=== TASK GOAL ===
Which lines in the entries below contain the word "pixels"? Show each of them in full.

=== DATA FOR THIS EXERCISE ===
++++
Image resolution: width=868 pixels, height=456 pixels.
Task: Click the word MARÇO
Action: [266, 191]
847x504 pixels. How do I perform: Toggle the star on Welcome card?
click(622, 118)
++++
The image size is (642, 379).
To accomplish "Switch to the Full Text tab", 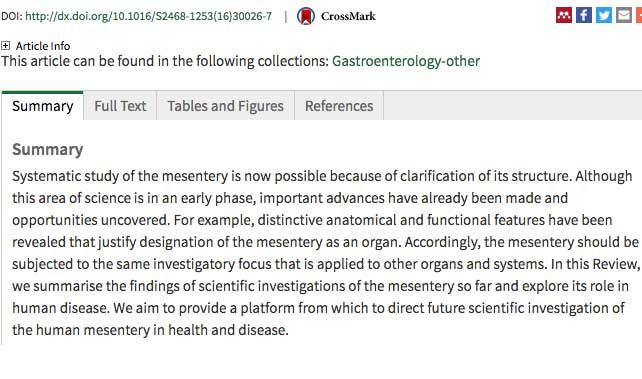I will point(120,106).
++++
=== TASK OUTPUT ===
Image resolution: width=868 pixels, height=456 pixels.
847x504 pixels. How do I perform: Toggle the star on Welcome card?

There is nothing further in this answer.